もともと先祖は岐阜にいたんやけど、明治初期の頃に京都にやって来て。この辺りは畑が広がっていて、聖護院大根や鹿ケ谷かぼちゃが栽培されていた。うちが出てきた時に、ちょうど開拓されはじめて。今はもう縁が薄くなってしまったけど、岐阜から一緒に出てきた人たちがこの辺りに住んでると、子どもの頃にお婆さんから聞かされた。 最初、三条大橋のところで漬物屋さんをしてたけど、そのあと熊野神社のそばに移って、酒屋を始めたらしい。熊野神社に店を構えてからだと創業100年以上、僕は5代目やな。

子どもの頃は酒屋を継ごうなんて思ってなかった。仕事を通じて、フーテンの寅さんみたいにいろいろなところに行きたかったから。海外に行けるから商社マンになりたいと思ったけど、頭がついていかんかった。
小さい頃から親が商売する姿を見てるから、サラリーマンと時間やお金に対する感覚も違ったね。いただいたお金の中でやりくりするのがサラリーマンの基本やけど、商売をしてたら頑張って儲けたらいいし、あかんかったらそれなりの生活を送るしかしょうがないやん。だから、酒屋でもいいかと。まだ時代的にも、酒屋で食べて行くにも困らない時代やったし。お酒が嫌いじゃなかったしな。販売するものが嫌いやったらできへんけど、お酒は嫌いじゃなかったから。人と接するのも好きやしな。

好きなお酒は、ワイン。酒屋を継ぐ前は、別の会社に行ってたん。もともと渋い赤いぶどうの液体やと思っていたけど、新入社員歓迎会でサントリーのマドンナを飲ませてもらって。ワインって甘いんや。飲みやすいしおいしいって気づいて。それでワインの勉強を始めて、店を継いでからウイスキーや焼酎にも興味を持ち始めたんよ。

§ 資料一覧
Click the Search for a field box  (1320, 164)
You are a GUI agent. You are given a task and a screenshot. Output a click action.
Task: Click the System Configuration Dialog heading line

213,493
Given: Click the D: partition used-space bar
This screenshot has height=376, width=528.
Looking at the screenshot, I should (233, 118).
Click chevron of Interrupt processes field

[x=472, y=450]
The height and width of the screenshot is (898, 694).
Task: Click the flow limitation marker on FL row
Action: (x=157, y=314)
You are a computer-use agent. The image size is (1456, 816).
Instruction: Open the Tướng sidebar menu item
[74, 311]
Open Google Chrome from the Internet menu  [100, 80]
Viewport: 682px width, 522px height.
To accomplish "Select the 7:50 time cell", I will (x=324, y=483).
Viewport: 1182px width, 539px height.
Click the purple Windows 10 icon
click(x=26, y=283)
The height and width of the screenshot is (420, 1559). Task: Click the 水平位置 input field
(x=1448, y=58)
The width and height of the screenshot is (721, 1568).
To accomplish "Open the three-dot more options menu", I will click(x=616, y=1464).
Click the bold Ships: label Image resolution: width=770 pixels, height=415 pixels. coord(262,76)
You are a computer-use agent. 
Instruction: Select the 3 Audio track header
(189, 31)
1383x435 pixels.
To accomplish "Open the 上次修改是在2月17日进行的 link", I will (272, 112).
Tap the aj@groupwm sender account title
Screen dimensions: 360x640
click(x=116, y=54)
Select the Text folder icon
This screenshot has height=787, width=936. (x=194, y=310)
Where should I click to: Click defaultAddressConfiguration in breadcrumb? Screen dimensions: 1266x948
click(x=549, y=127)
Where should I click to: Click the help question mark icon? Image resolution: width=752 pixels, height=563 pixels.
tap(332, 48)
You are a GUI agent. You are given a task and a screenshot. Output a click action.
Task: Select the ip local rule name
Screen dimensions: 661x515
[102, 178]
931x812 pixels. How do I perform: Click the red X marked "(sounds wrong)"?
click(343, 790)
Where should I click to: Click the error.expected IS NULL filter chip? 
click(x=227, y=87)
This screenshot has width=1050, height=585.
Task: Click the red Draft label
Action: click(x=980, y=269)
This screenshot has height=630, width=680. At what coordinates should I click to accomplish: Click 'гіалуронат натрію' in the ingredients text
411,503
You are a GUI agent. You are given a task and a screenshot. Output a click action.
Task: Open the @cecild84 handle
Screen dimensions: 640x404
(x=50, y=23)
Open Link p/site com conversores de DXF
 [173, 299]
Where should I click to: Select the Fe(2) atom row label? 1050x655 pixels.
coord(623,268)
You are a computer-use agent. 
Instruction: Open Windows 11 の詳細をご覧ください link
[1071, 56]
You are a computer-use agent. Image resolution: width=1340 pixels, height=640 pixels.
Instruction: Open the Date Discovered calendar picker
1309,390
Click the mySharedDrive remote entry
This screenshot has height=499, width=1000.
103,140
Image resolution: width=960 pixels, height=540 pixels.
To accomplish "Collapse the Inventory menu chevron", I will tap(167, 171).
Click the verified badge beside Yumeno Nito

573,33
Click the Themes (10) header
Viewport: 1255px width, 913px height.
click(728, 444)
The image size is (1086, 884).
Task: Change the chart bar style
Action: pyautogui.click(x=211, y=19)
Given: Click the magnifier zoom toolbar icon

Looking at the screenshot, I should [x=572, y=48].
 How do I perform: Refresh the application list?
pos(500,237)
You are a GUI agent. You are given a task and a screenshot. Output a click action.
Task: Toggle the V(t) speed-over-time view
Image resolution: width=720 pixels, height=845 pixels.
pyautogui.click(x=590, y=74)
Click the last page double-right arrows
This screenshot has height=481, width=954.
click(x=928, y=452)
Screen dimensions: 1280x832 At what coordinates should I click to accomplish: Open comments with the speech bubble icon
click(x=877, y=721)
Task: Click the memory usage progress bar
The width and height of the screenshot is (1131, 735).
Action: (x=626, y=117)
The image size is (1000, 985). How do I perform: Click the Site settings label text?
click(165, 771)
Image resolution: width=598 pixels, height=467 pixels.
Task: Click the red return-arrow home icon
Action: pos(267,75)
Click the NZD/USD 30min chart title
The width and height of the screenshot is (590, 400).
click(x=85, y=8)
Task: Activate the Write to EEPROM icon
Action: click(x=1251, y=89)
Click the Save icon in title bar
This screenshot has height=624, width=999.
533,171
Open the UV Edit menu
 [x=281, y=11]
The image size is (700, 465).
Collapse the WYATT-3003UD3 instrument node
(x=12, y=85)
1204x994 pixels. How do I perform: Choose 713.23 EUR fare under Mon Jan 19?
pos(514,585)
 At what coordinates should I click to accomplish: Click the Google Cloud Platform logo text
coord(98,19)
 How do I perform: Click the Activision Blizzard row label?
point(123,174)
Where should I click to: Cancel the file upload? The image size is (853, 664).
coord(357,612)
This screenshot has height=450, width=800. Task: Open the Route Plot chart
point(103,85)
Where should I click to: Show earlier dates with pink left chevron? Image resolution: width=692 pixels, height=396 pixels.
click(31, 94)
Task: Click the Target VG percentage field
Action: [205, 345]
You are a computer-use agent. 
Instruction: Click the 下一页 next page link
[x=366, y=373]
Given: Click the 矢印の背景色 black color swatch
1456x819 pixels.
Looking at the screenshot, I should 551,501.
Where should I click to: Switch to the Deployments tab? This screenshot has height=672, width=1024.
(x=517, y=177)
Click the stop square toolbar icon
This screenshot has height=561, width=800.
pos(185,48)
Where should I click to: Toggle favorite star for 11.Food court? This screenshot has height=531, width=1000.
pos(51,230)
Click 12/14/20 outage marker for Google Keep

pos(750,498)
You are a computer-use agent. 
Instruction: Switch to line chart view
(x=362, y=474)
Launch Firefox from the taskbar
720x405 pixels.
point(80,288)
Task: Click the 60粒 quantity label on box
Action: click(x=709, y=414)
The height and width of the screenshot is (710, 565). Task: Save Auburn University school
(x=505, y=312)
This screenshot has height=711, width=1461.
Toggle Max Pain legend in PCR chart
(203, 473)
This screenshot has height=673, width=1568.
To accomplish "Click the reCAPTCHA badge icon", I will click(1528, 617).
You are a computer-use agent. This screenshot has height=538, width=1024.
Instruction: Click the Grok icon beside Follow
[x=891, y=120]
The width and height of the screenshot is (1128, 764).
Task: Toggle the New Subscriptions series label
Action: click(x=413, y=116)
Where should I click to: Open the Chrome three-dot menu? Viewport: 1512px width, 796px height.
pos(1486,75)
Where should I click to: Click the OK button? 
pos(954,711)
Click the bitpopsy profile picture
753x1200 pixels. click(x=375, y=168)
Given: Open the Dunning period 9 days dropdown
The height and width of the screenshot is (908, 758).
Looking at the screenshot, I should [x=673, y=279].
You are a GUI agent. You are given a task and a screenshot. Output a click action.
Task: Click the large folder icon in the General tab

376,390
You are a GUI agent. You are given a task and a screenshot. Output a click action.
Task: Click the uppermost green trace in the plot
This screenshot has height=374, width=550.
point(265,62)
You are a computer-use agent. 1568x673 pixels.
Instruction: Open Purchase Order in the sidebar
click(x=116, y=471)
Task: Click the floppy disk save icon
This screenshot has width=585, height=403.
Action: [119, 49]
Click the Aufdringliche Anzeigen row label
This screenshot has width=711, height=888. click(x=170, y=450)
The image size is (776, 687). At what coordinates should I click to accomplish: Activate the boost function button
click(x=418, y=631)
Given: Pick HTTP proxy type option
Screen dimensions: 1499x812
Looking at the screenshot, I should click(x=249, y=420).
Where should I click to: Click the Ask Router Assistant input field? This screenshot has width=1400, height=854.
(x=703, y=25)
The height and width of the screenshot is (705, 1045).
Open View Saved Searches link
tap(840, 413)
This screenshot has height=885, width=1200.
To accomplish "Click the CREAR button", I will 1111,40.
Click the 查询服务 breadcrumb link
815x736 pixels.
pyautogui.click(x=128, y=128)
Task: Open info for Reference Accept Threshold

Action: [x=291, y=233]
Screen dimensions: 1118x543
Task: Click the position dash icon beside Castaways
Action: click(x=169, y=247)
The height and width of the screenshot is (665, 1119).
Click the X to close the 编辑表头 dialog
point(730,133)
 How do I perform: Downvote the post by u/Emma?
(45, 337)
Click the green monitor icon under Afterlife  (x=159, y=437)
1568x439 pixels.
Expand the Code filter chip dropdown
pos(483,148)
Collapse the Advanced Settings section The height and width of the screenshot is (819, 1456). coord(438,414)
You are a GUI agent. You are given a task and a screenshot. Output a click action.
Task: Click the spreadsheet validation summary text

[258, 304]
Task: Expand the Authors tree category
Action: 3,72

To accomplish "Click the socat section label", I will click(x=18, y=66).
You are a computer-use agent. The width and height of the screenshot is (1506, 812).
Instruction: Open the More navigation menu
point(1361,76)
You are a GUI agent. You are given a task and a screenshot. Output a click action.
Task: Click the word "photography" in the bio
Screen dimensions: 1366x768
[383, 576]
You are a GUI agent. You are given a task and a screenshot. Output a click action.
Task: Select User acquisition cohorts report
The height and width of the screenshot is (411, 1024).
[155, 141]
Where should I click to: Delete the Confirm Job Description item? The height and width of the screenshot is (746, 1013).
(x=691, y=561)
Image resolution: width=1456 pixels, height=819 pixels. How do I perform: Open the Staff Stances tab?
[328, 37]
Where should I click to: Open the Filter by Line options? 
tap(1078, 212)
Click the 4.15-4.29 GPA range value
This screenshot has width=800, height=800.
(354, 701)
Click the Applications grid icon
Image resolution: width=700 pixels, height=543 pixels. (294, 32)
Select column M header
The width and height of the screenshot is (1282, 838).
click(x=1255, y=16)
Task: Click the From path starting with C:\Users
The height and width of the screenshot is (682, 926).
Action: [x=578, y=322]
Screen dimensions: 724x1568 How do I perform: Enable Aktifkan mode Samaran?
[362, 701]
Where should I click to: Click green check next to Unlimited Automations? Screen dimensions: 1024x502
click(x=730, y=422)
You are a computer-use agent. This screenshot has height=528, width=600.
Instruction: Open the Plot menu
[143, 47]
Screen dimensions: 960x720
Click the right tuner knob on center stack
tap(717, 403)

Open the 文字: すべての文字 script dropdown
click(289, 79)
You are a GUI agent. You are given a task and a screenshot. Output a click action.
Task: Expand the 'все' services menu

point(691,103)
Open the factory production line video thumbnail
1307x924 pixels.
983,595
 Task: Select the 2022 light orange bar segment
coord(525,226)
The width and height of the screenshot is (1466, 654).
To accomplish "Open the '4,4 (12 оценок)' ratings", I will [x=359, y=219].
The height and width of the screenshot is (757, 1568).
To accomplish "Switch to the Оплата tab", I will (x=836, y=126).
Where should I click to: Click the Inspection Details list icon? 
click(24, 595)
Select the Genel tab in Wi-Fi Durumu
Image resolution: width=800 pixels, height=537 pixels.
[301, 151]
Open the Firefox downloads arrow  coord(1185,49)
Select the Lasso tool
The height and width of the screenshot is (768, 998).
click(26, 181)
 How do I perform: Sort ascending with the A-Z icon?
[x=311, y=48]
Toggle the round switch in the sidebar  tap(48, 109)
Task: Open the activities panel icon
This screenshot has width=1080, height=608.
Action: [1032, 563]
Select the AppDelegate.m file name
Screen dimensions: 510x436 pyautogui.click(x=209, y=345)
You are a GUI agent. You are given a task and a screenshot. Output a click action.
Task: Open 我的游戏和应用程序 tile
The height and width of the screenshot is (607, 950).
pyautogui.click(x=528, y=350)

§ 課題一覧
**A.** 酒屋の語りのうち、「小さい頃から親が商売する姿を」から「なかったから。人と接するのも好きやしな。」までを一字一句変えずに書き写してください。
**B.** 酒屋の語りの最後の文に続けて、その先を書いてください。

§ 各課題の解答
**A.**
小さい頃から親が商売する姿を見てるから、サラリーマンと時間やお金に対する感覚も違ったね。いただいたお金の中でやりくりするのがサラリーマンの基本やけど、商売をしてたら頑張って儲けたらいいし、あかんかったらそれなりの生活を送るしかしょうがないやん。だから、酒屋でもいいかと。まだ時代的にも、酒屋で食べて行くにも困らない時代やったし。お酒が嫌いじゃなかったしな。販売するものが嫌いやったらできへんけど、お酒は嫌いじゃなかったから。人と接するのも好きやしな。

**B.**
堀場酒店は京大病院も近いから、バブル時代はようお客さんが来たね。先生の好みのお酒を知ってるから、御用聞きとして動くことが多かったな。 やっぱ対面商売のおもしろさは、いろんな人に会って、コミュニケーションを取れること。興味持ちやから、お客さんにいろんなことを聞いて。友達になったら、お酒以外の相談もしてくれるようになって。

今はインターネットが発達しているけど、デジタルな人間ばかりじゃない。アナログな人間も多いから、時代の狭間で僕は生きていけたらいいと思っている。悪いことしたら、近所のおばちゃんに「こら!」って怒られる時代を生きてきたからな。今はそういう光景は減ったけど、これからも対面のコミュニケーションを大切に商売していきたい。
やっぱ地域で商売をしていると、顔見知りやし、肩肘張らんでいいから楽やんな。言葉を選んで喋るってしんどいやん。気楽に喋れる人の輪の中にいるのが、心地いいわけ。